The code functions as expected unless the time in the database is midnight, like so:

'2014-05-18 00:00:00'

In that case, and that case only, I get this error when comparing the record's entry_date.date() to another datetime.date later in the code:

# 'cancerCutoff' is consistently a datetime.date 
cancerCutoff = firstCancerAnemiaCodeDate[ruidkey] - timedelta(days=180)
if cancerCutoff < record.entry_date.date():
AttributeError: 'datetime.date' object has no attribute 'date'

Printing record.entry_date confirms that the time attribute is gone for this case:

'2014-05-18'

I have a way to fix this by checking the type of the object, and only calling the date attribute if the object is a datetime, but I'm wondering if there is a better fix than this.

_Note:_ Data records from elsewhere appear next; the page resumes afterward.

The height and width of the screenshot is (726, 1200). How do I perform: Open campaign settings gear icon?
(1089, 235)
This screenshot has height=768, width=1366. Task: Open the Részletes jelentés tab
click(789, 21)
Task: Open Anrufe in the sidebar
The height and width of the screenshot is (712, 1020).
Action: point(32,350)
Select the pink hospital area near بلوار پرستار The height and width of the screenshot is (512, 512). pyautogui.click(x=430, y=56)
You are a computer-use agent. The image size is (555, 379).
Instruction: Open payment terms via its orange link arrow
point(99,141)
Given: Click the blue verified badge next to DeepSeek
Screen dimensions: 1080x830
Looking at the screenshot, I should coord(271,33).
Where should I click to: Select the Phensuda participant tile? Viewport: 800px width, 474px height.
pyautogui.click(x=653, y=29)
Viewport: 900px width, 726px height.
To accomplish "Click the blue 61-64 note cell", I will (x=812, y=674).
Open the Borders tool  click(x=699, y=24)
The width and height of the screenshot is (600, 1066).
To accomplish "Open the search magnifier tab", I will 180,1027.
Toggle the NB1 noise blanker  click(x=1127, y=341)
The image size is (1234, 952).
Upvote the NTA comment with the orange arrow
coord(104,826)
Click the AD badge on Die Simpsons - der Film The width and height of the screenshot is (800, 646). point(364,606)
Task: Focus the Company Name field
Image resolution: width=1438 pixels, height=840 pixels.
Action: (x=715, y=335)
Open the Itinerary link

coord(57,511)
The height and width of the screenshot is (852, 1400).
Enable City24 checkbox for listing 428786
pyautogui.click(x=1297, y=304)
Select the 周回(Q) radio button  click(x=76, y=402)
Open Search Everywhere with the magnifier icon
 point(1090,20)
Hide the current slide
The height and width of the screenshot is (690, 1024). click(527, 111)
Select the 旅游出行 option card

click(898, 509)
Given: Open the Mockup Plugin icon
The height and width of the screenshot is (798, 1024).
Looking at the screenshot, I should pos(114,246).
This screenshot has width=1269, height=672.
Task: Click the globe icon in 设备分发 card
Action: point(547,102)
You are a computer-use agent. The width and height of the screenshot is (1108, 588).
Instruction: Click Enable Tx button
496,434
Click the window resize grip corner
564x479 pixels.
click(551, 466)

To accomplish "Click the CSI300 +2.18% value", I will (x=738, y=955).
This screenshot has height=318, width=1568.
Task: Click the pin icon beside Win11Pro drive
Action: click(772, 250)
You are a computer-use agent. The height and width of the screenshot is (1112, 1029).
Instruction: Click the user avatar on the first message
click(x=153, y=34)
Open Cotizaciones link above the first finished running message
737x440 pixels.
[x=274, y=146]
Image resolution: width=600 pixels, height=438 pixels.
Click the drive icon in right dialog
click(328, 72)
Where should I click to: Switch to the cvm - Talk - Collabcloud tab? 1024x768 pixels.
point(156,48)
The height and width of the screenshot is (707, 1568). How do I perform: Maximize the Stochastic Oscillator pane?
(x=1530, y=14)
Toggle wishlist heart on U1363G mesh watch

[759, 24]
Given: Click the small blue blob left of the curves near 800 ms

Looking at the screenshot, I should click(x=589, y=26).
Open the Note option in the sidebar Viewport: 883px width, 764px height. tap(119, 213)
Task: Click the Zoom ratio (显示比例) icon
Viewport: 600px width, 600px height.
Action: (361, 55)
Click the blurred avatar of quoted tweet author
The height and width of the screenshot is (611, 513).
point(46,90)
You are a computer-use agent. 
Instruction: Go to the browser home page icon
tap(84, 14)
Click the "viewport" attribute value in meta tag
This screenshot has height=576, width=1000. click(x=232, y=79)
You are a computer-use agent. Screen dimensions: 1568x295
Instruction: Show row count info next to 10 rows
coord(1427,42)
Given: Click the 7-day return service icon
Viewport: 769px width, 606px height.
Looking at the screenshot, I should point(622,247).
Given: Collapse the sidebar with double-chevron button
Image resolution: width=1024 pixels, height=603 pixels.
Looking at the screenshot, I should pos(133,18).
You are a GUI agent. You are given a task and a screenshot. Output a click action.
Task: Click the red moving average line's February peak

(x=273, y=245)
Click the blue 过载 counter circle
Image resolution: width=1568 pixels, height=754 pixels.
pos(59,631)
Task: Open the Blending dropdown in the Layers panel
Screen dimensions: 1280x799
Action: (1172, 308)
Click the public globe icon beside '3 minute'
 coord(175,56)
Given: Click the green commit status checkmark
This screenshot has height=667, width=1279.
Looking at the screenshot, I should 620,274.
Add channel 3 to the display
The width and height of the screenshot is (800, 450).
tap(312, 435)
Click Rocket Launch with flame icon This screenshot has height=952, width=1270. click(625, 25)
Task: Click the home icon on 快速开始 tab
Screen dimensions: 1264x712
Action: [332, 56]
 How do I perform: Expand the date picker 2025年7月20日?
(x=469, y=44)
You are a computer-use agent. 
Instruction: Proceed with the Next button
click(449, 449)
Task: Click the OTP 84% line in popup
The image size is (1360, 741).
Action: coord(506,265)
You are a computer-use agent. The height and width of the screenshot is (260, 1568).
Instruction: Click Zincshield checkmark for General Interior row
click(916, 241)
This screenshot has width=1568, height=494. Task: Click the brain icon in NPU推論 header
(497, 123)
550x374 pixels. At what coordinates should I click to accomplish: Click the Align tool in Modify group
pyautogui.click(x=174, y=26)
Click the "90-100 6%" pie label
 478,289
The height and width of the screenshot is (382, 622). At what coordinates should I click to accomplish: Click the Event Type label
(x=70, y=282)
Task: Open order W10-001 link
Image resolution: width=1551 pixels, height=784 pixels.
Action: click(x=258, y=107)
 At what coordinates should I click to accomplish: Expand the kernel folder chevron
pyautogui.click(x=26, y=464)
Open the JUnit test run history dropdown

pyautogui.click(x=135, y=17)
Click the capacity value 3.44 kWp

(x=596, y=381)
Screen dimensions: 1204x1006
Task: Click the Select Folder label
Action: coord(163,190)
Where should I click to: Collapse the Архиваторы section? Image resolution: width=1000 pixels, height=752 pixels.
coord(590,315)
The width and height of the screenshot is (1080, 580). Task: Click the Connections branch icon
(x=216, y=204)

I also don't understand why python is immediately converting the MySQL DATETIME to a datetime.date when the DATETIME time is 00:00:00.

Thanks for your help!

like image 237
Dylan Avatar asked Apr 18 '16 20:04

Dylan


1 Answers

I would ensure that you have a datetime object as soon as you extract it from the database. Then you don't have to do any checks in the future. So you could say:

entryDate = ensure_datetime(result[5])

which is only a little extra code and also has the advantage that if your query changes and you don't correctly update the code after it'll catch type errors immediately. Here's an example implementation:

from datetime import datetime, date

# Thanks to http://stackoverflow.com/a/1937636/2482744
def date_to_datetime(d):
    return datetime.combine(d, datetime.min.time())

def ensure_datetime(d):
    if isinstance(d, datetime):
        return d
    elif isinstance(d, date):
        return date_to_datetime(d)
    else:
        raise TypeError('%s is neither a date nor a datetime' % d)

Demo:

for x in [date(2016, 5, 12),
          datetime(2016, 5, 12, 9, 32, 57, 345),
          'a string']:
    print(ensure_datetime(x))

Output:

2016-05-12 00:00:00
2016-05-12 09:32:57.000345
Traceback (most recent call last):
  File "/Users/alexhall/Dropbox/python/sandbox/sandbox.py", line 14, in <module>
    print(ensure_datetime(x))
  File "/Users/alexhall/Dropbox/python/sandbox/sandbox.py", line 9, in ensure_datetime
    raise TypeError('%s is neither a date nor a datetime' % d)
TypeError: a string is neither a date nor a datetime

But I sense you don't want to have to do this, so I'll sweeten it as follows:

def clean_types(row):
    new_row = []
    for item in row:
        if isinstance(item, date) and not isinstance(item, datetime):
            item = date_to_datetime(item)
        elif isinstance(item, str):
            item = item.decode("UTF-8")
        new_row.append(item)
    return new_row

# Demo
print(clean_types([3, 'abc', u'def', date.today(), datetime.now()]))
# [3, u'abc', u'def', datetime.datetime(2016, 5, 12, 0, 0), datetime.datetime(2016, 5, 12, 17, 22, 7, 519604)]

Now your code can be shortened to:

for result in resultsForOneTrait:
    record = BloodTraitRecord(*clean_types(result))

and you don't have to remember to do anything.